[Swift-devel] [Swift-user] gram on ranger

Michael Wilde wilde at mcs.anl.gov
Tue Oct 11 15:28:48 CDT 2011


We have another example of swift hanging at the end of a ParVis
script. I think I reported that on the list. Mihael needs a jstack
dump of this along with the swift log.

On 10/11/11, Sarah Kenny <skenny at uchicago.edu> wrote:
> On Tue, Oct 11, 2011 at 11:49 AM, David Kelly <davidk at ci.uchicago.edu>wrote:
>
>>
>> That could be it.. maybe a cleanup script is not getting the right
>> parameters and failing. Do you happen to have a copy of the coaster log?
>
>
> just put it in /home/skenny/swift_logs
>
>
>
>> Maybe there will be some clues in there.
>>
>> ----- Original Message -----
>> > From: "Sarah Kenny" <skenny at uchicago.edu>
>> > To: "David Kelly" <davidk at ci.uchicago.edu>
>> > Cc: "Swift Devel" <swift-devel at ci.uchicago.edu>, "Swift User" <
>> swift-user at ci.uchicago.edu>, "Justin M Wozniak"

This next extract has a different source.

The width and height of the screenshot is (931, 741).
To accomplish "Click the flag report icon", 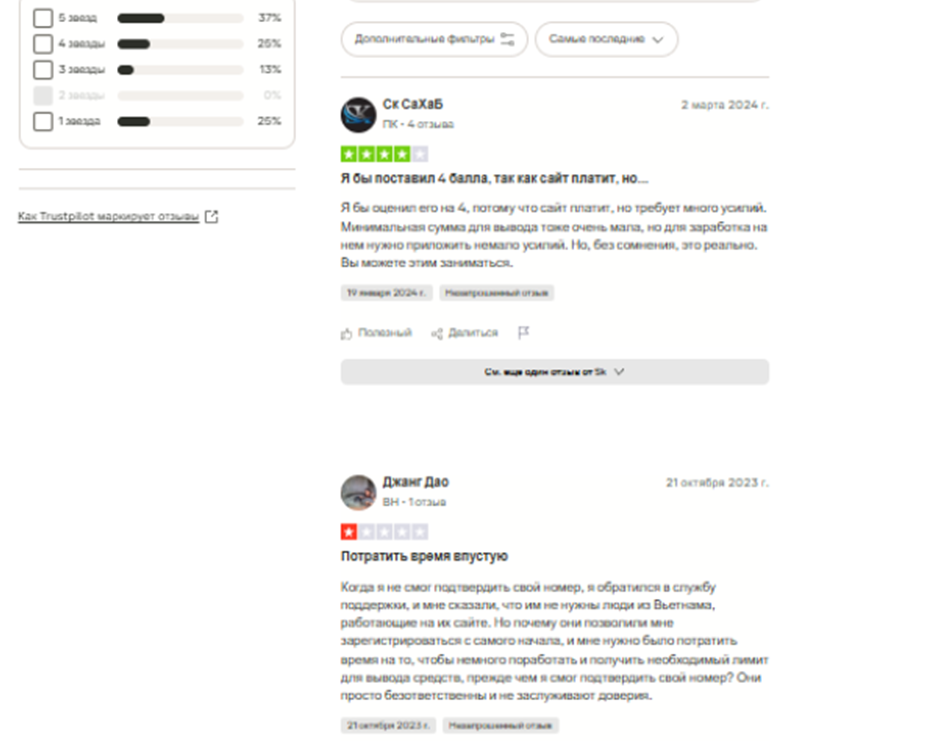I will point(523,332).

>> > <wozniak at mcs.anl.gov>
>> > Sent: Tuesday, October 11, 2011 1:32:37 PM
>> > Subject: Re: [Swift-user] gram on ranger
>> > so, this workflow completes all the jobs but then just hangs
>> > indefinitely at the end...maybe a stray cleanup job?
>> >
>> > log is here:
>> >
>> > /home/skenny/swift_logs/corr-20111010-2104-fl5yngd9.log
>> >
>> > just tweaked the sites file a bit from what david sent me:
>> >
>> > <config>
>> > <pool handle="RANGER">
>> > <execution provider="coaster" jobManager="gt2:SGE" url="

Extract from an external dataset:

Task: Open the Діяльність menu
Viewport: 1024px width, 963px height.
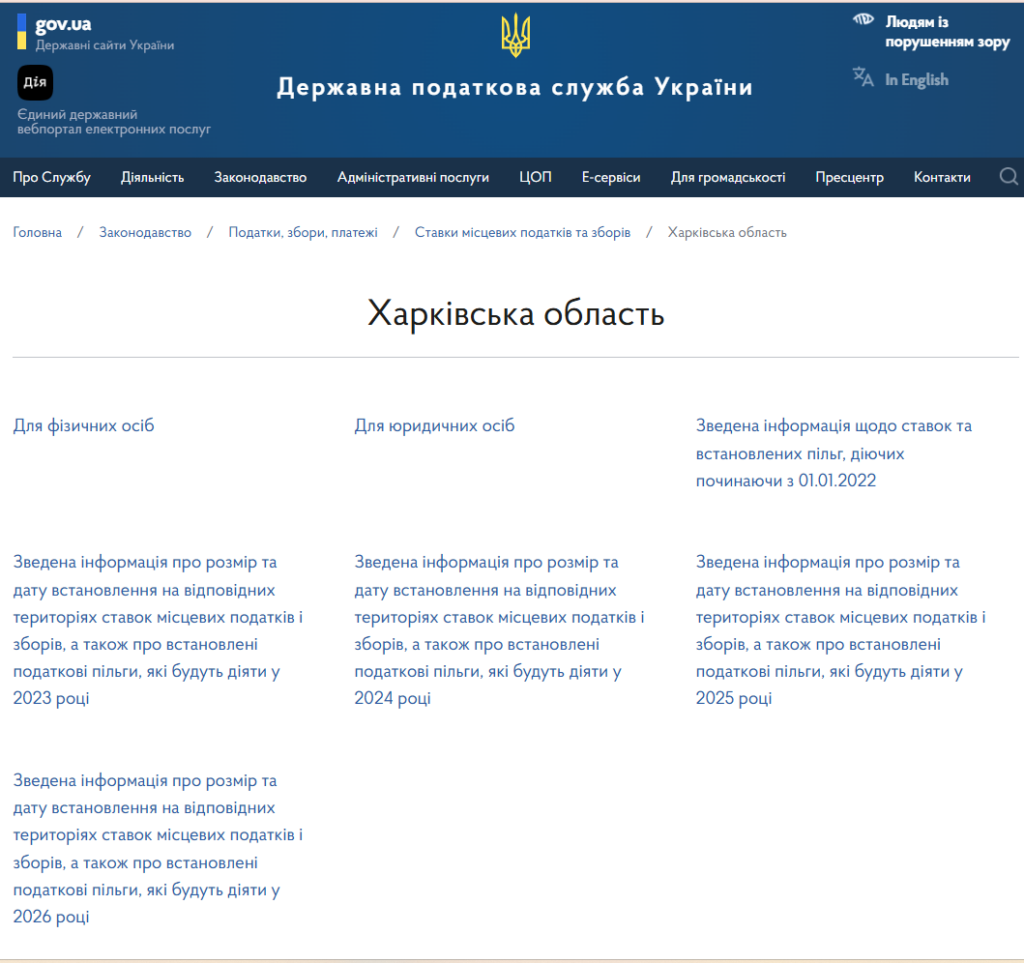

>> > gatekeeper.ranger.tacc.teragrid.org "/>
>> > <filesystem provider="gsiftp" url="gsiftp://
>> > gridftp.ranger.tacc.teragrid.org "/>
>> > <profile namespace="globus" key="maxtime">28800</profile>
>> > <profile namespace="globus" key="maxWallTime">00:15:00</profile>
>> > <profile namespace="globus" key="jobsPerNode">1</profile>
>> > <profile namespace="globus" key="nodeGranularity">64</profile>
>> > <profile namespace="globus" key="maxNodes">256</profile>
>> > <profile namespace="globus" key="queue">normal</profile>
>> > <profile namespace="karajan" key="jobThrottle">1</profile>
>> > <profile namespace="globus" key="project">TG-DBS080004N</profile>
>> > <profile namespace="globus" key="pe">16way</profile>
>> > <profile namespace="karajan" key="initialScore">10000</profile>
>> > <workdirectory>/work/00043/tg457040/sidgrid_out/skenny</workdirectory>
>> > </pool>
>> > </config>
>> >
>> >
>> >
>> > On Mon, Oct 10, 2011 at 3:43 PM, Sarah Kenny < skenny at uchicago.edu >
>> > wrote:
>> >
>> >
>> > ok, thanks, got in the queue now...also, realized my last run may have
>> > been using the old swift. apparently i had SWIFT_HOME set in my env
>> > and that overrides the newer swift i had set in my PATH.
>> >
>> > ~sk
>> >
>> >
>> >
>> > On Mon, Oct 10, 2011 at 12:28 PM, David Kelly < davidk at ci.uchicago.edu
>> > > wrote:
>> >
>> >
>> >
>> >
>> >
>> > Sarah,
>> >
>> > Can you give this another try with the latest 0.93? I made some
>> > changes to the coaster and sge providers and was able to get it
>> > working with a simple catns script. Here is the configuration file I
>> > was using:
>> >
>> > <config>
>> > <pool handle="ranger">
>> > <execution provider="coaster" jobManager="gt2:SGE" url="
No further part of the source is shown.